Filtering raw ideas and starting an idea garden helps prevent blind faith from leading you down an inappropriate development path.
An Idea Garden is a simple process for recording and planting ideas so they won’t get lost or forgotten. We all have ideas pop into our heads from time to time. We remember some ideas, but most simply fade away. Then, every so often, we encounter a situation where we find ourselves saying “What was that idea?” Creating an idea garden helps us keep track of good ideas and prevents regret.
Creating an idea garden can be as simple as using a large piece of paper (11” x 17” or poster paper) and post-it notes to record and plant ideas. Ideas and their spin-offs—which are often more feasible than the original idea—can be easily sorted into categories.
Some ideas will grow as information becomes available, others will remain dormant and some will fade away. Highlighters of different colours can be used to indicate the ideas that show promise or grab your interest more than others. Ideas that don’t appeal to you can be weeded out, or transplanted into someone else’s garden.
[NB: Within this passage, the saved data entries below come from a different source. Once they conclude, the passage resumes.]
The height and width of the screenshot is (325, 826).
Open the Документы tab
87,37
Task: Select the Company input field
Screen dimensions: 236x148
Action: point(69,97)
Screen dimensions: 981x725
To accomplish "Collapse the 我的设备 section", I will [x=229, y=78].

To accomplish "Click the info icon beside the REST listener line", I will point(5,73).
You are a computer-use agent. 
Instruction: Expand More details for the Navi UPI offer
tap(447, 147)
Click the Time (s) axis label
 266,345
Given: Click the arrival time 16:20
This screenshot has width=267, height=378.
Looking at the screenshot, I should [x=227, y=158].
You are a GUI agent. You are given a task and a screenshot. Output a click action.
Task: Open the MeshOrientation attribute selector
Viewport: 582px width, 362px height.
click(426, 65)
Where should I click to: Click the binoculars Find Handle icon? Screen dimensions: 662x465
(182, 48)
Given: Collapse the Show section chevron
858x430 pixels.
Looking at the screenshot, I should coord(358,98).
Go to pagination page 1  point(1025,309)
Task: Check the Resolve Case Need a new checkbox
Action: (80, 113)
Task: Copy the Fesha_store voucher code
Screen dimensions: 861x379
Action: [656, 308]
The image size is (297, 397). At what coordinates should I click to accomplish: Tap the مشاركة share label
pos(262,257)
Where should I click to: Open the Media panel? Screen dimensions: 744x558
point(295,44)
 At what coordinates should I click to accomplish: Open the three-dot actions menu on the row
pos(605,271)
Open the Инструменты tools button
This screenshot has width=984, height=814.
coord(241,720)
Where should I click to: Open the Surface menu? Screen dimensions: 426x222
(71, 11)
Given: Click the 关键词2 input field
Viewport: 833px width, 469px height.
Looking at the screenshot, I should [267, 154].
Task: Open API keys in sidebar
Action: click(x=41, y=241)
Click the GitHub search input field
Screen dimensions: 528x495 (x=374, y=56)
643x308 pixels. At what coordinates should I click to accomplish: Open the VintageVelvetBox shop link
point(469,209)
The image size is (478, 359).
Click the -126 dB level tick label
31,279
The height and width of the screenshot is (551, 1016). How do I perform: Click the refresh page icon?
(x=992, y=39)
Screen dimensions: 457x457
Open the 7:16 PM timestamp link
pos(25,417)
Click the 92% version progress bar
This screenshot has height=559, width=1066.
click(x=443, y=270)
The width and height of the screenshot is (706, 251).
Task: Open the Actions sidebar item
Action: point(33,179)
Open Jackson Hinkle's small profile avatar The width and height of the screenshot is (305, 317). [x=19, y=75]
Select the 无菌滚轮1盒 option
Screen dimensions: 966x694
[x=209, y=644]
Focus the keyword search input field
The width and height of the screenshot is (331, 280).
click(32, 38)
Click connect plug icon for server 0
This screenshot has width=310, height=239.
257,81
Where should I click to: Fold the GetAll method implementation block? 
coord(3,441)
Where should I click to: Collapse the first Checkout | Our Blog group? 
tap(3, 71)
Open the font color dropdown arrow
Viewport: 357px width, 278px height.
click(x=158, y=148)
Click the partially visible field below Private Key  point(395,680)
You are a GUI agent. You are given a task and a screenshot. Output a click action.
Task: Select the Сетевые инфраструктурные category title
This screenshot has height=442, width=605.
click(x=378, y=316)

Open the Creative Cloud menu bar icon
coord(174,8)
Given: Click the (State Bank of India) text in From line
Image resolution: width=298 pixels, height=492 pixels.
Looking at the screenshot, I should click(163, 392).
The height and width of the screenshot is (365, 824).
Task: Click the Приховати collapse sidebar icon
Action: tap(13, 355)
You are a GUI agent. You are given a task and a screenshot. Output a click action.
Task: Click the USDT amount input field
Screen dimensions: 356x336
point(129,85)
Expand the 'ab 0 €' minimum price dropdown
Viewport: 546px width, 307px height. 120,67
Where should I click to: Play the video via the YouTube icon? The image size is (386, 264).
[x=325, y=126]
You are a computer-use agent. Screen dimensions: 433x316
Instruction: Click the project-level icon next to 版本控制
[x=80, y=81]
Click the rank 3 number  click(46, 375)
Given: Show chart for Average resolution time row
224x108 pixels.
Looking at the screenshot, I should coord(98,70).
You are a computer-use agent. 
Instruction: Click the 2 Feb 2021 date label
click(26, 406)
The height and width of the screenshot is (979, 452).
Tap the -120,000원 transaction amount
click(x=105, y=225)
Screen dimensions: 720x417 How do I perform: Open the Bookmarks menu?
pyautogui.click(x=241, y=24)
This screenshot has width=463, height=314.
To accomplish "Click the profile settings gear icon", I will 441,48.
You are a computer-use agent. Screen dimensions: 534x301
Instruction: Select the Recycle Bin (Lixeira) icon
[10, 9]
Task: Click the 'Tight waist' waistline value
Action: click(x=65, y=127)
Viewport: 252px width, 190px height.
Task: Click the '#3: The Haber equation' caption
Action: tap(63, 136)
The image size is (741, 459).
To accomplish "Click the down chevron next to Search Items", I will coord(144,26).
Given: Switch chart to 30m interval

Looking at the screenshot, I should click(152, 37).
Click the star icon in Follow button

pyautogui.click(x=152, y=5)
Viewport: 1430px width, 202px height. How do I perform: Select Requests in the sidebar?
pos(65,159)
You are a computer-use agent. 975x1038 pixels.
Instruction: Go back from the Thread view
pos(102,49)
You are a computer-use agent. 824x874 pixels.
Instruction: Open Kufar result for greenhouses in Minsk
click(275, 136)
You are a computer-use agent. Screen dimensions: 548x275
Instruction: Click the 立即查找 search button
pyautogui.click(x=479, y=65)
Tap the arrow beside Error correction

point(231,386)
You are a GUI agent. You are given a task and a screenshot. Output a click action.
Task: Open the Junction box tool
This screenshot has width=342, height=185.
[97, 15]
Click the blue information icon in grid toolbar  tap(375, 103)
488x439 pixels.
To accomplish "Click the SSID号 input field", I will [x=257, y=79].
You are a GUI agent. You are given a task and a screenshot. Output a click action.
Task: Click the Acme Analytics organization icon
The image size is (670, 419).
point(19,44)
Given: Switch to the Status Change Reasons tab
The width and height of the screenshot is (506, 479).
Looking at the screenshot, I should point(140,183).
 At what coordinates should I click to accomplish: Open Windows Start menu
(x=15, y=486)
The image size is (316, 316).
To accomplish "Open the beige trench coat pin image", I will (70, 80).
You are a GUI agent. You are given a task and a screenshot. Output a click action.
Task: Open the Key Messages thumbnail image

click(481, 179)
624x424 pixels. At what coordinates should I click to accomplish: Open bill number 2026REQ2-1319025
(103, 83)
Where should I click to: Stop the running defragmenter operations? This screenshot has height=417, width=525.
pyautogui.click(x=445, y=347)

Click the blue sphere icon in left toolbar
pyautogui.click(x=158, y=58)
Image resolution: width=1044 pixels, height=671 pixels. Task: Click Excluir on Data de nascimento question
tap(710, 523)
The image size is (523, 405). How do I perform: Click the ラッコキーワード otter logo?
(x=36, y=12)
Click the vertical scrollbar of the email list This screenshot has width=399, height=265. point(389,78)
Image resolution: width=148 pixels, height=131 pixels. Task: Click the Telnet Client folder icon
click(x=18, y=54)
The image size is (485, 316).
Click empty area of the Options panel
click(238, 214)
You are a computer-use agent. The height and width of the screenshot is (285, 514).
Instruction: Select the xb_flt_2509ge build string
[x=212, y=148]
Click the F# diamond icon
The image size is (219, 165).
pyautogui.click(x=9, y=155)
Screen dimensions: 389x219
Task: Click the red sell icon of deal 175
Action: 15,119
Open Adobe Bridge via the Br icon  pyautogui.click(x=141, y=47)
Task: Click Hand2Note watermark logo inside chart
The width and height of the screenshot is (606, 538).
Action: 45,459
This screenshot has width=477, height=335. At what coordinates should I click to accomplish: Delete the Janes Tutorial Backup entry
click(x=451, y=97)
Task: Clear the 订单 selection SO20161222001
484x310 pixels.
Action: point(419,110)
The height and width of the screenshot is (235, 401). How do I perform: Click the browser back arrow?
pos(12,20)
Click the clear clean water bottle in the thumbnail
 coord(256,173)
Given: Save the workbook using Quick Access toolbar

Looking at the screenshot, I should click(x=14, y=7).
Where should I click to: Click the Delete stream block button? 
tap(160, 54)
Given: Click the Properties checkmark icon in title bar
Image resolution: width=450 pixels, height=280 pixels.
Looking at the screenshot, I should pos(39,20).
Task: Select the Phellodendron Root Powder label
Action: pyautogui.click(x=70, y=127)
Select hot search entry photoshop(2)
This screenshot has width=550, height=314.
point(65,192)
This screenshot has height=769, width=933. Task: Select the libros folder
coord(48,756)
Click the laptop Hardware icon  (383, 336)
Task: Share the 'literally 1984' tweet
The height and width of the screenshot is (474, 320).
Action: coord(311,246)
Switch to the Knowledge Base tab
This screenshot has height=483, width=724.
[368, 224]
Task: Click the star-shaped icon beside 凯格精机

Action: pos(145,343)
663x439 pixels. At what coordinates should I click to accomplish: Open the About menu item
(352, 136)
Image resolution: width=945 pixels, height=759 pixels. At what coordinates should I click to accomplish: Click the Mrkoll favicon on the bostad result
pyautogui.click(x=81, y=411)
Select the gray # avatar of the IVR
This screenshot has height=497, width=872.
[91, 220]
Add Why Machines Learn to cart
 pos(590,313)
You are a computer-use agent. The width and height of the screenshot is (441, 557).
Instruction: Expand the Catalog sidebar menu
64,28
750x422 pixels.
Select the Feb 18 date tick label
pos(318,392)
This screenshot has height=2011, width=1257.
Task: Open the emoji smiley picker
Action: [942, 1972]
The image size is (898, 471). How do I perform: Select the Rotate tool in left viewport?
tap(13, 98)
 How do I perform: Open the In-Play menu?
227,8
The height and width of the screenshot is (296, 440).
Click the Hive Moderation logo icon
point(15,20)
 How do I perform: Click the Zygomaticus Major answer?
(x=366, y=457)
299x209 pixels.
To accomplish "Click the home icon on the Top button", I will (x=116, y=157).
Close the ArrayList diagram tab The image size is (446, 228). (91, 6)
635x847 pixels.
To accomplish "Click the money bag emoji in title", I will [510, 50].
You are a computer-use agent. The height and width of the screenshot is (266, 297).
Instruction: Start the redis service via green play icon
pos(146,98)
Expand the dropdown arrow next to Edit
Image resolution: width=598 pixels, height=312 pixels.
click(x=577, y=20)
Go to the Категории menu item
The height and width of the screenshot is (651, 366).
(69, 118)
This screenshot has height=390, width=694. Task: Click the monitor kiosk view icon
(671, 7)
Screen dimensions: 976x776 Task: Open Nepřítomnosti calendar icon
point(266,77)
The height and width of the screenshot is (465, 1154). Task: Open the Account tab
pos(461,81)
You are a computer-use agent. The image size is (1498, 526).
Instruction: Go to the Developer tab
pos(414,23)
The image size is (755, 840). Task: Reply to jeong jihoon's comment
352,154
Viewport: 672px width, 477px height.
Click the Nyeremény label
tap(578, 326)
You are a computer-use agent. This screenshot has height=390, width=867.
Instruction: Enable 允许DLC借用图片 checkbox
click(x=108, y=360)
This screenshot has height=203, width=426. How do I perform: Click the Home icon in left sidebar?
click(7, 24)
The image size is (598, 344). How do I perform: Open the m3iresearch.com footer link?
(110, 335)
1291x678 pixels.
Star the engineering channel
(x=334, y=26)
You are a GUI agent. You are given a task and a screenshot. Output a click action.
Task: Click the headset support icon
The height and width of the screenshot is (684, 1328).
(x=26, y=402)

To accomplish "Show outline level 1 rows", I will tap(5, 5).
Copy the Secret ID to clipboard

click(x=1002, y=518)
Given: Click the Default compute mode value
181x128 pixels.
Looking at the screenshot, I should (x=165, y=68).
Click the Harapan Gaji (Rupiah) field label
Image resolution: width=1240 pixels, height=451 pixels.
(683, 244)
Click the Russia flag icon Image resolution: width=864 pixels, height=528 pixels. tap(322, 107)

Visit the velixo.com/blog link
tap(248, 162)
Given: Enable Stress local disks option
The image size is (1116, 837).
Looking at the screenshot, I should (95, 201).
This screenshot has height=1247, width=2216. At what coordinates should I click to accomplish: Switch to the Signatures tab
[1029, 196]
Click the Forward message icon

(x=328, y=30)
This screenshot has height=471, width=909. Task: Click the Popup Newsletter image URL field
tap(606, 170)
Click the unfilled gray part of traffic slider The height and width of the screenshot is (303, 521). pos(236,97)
When an idea ripens, it is ready for harvesting and detailed planning. If the plans look good, implementation can begin when the timing is right.
Filtering Raw Ideas
Principle: Never, Ever Implement a raw idea!
This short presentation (see link below) illustrates how to use three filters to cull raw ideas and how to create and use an idea garden.
The nice thing about an idea garden is that it only requires as much tending as you wish to give it — it doesn’t impose obligations. (It is, of course, a different story once you decide to harvest and implement an idea.)